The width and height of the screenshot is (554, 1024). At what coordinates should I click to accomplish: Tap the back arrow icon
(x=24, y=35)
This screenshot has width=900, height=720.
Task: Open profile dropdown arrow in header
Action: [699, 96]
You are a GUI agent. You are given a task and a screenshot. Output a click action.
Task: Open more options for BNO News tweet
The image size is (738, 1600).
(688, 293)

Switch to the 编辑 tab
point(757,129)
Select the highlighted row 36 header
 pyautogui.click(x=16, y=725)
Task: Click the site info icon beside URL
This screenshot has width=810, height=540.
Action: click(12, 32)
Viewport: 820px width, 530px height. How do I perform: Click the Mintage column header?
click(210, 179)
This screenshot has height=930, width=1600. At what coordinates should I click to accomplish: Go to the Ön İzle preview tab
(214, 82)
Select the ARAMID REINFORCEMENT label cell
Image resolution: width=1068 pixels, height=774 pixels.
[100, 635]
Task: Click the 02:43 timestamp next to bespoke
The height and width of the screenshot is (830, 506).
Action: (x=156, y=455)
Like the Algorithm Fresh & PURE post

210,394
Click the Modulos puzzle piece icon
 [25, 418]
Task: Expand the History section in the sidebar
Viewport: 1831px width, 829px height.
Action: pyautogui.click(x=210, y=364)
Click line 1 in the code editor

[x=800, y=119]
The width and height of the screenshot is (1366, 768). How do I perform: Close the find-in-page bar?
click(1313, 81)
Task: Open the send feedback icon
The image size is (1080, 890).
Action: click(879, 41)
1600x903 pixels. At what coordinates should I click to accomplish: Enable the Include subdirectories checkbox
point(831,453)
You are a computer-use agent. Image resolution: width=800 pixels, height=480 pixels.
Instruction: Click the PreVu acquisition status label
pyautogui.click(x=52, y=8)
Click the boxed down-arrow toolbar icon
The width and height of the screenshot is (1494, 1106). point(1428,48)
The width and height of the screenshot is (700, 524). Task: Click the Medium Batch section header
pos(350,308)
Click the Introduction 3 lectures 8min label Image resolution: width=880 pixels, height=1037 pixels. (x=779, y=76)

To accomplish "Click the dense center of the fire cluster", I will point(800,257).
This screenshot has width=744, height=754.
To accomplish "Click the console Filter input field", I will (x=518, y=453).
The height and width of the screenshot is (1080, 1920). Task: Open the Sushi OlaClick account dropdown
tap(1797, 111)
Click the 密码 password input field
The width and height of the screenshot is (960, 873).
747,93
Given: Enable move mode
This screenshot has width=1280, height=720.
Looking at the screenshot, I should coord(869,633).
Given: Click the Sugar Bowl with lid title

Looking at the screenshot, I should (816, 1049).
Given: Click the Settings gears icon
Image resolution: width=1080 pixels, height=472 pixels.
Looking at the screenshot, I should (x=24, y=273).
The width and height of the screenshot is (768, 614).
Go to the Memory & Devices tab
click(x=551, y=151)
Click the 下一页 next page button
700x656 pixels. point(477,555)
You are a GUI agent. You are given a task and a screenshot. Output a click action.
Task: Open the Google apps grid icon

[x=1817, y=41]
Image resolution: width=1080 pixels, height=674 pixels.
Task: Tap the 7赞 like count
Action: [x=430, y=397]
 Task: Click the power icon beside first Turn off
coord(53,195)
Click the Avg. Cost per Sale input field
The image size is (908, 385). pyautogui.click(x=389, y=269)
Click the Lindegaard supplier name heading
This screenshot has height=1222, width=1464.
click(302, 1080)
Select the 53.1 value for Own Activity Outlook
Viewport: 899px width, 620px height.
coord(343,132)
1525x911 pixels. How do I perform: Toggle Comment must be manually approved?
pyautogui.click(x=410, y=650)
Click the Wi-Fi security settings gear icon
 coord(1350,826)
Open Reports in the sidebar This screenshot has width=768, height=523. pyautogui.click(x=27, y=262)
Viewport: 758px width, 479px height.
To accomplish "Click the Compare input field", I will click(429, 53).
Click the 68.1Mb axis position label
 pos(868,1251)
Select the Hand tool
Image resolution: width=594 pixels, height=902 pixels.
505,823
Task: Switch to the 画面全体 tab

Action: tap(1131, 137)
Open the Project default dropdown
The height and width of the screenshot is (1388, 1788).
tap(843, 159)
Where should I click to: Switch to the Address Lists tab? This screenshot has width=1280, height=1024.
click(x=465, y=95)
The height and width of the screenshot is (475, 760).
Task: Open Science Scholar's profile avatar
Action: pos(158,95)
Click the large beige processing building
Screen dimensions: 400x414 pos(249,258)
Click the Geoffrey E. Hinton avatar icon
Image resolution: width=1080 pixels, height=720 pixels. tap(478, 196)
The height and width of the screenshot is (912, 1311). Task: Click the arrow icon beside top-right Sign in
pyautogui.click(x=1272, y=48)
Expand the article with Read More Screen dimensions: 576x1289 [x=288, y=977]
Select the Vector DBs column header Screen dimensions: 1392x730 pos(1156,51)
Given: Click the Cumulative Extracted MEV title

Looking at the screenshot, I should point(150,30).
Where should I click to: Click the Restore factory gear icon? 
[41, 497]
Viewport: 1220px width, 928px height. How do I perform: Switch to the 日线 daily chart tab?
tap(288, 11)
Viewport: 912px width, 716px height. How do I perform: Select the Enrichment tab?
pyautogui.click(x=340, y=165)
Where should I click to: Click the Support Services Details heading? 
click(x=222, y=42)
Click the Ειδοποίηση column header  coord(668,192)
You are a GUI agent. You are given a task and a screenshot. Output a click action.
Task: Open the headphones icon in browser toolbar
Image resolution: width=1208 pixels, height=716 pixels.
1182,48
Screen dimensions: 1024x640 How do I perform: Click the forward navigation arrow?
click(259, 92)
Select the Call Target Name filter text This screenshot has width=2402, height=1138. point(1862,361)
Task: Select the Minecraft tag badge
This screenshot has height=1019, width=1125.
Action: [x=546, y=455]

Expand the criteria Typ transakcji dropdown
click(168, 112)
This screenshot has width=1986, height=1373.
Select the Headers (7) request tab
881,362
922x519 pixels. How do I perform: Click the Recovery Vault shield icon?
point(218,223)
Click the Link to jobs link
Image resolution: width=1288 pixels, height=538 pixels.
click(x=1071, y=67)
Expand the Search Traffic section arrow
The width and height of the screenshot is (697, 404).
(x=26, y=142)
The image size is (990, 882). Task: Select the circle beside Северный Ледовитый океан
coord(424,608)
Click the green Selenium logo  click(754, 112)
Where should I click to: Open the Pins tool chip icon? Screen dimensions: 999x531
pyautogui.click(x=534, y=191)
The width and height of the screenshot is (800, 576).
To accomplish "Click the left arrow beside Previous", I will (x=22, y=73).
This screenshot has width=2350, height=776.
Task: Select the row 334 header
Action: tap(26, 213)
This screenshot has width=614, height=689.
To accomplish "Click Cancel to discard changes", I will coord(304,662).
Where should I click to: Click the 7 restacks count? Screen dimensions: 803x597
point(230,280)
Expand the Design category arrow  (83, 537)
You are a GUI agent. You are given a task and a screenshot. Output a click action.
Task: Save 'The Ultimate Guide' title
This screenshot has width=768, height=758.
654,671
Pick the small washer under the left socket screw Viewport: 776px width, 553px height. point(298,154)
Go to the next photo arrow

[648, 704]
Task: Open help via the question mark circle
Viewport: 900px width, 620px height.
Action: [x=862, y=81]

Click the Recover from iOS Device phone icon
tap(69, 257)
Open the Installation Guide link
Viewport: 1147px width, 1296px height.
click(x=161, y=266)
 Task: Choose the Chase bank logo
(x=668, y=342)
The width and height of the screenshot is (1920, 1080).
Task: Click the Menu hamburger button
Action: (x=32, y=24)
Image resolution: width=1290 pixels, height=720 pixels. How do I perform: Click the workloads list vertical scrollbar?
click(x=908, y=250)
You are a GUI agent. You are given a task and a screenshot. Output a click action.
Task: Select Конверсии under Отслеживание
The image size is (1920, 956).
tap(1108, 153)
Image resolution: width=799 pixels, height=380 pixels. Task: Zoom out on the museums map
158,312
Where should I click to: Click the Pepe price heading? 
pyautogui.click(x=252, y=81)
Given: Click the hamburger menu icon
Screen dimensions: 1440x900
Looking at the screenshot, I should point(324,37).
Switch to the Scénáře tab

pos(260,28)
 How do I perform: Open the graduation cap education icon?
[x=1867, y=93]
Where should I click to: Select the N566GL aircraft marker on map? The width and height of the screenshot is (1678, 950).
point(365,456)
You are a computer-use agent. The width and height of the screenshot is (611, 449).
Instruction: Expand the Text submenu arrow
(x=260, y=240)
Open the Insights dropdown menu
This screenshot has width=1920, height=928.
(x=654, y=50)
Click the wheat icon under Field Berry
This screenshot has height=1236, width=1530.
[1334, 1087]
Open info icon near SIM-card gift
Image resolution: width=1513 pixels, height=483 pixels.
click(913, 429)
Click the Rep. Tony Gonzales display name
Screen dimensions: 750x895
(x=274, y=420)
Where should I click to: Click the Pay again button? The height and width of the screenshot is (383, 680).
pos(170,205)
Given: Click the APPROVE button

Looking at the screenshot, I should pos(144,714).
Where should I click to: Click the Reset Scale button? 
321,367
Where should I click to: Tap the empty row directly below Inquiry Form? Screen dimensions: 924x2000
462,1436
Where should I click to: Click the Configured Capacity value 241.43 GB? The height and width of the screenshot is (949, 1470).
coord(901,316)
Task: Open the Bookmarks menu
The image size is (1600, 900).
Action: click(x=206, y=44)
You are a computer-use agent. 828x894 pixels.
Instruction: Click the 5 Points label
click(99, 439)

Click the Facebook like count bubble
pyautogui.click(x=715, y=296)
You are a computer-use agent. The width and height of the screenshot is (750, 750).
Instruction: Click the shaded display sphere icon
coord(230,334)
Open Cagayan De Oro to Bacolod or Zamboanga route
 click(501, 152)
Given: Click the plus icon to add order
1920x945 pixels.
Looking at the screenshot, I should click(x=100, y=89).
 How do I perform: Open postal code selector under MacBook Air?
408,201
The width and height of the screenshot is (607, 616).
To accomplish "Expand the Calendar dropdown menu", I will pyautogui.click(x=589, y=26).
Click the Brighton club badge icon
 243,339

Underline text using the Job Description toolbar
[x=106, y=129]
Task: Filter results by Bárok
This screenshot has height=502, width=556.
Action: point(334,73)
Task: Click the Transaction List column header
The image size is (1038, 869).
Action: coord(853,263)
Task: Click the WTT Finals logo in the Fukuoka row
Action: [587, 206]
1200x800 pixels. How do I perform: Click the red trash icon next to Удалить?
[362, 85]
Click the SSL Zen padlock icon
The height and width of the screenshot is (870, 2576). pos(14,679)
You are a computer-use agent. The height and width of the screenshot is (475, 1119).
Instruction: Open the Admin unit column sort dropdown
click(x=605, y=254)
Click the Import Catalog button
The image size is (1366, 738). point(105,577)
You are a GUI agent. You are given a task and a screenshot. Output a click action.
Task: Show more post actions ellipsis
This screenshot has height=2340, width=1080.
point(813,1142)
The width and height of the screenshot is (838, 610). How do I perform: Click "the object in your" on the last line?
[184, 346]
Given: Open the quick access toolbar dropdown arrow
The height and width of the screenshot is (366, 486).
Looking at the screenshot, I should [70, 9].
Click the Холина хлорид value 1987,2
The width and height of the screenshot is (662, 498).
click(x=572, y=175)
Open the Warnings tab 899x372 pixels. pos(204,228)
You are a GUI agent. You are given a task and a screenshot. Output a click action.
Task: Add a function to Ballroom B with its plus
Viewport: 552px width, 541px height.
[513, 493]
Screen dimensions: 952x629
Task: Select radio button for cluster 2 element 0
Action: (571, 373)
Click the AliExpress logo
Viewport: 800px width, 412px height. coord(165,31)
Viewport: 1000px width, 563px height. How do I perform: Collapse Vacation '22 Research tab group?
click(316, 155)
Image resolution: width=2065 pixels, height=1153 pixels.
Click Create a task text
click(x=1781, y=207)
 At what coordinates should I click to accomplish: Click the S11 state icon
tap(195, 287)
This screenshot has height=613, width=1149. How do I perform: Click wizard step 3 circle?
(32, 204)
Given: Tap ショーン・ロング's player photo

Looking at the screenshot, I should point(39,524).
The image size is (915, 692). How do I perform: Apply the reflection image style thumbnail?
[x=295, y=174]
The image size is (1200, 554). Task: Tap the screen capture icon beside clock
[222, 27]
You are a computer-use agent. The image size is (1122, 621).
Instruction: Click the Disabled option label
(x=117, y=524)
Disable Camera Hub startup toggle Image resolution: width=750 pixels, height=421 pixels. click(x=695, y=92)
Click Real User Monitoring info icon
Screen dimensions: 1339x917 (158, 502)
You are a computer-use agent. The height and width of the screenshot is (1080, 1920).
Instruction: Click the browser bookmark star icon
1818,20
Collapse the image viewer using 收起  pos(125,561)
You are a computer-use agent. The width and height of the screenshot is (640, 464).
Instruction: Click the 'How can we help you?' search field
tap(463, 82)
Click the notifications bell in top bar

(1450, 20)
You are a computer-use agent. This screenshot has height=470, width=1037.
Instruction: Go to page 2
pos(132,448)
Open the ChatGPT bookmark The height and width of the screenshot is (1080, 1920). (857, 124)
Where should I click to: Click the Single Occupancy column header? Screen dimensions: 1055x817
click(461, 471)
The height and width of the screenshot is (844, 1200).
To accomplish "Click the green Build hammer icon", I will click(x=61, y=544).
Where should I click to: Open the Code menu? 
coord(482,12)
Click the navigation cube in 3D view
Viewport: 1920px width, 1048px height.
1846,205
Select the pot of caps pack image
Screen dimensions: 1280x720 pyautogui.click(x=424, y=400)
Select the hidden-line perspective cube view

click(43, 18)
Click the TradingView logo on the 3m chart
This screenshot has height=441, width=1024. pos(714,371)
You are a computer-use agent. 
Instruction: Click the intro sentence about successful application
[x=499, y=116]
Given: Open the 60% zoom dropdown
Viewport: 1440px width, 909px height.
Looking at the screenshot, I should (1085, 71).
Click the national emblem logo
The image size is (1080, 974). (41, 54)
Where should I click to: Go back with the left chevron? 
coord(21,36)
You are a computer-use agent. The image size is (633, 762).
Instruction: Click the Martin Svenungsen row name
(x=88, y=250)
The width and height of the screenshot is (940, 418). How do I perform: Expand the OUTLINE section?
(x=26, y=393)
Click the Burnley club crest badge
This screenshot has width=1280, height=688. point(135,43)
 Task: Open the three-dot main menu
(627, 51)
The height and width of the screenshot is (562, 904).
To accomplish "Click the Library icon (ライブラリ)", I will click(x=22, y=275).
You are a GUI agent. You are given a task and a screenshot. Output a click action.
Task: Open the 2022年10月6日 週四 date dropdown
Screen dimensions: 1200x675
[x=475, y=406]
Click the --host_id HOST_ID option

■ ■ ■ ■ ■ ■ ■

TASK
Determine the number of lines in the material above that include the word "link". Give that number and no other text.

EXPECTED ANSWER
2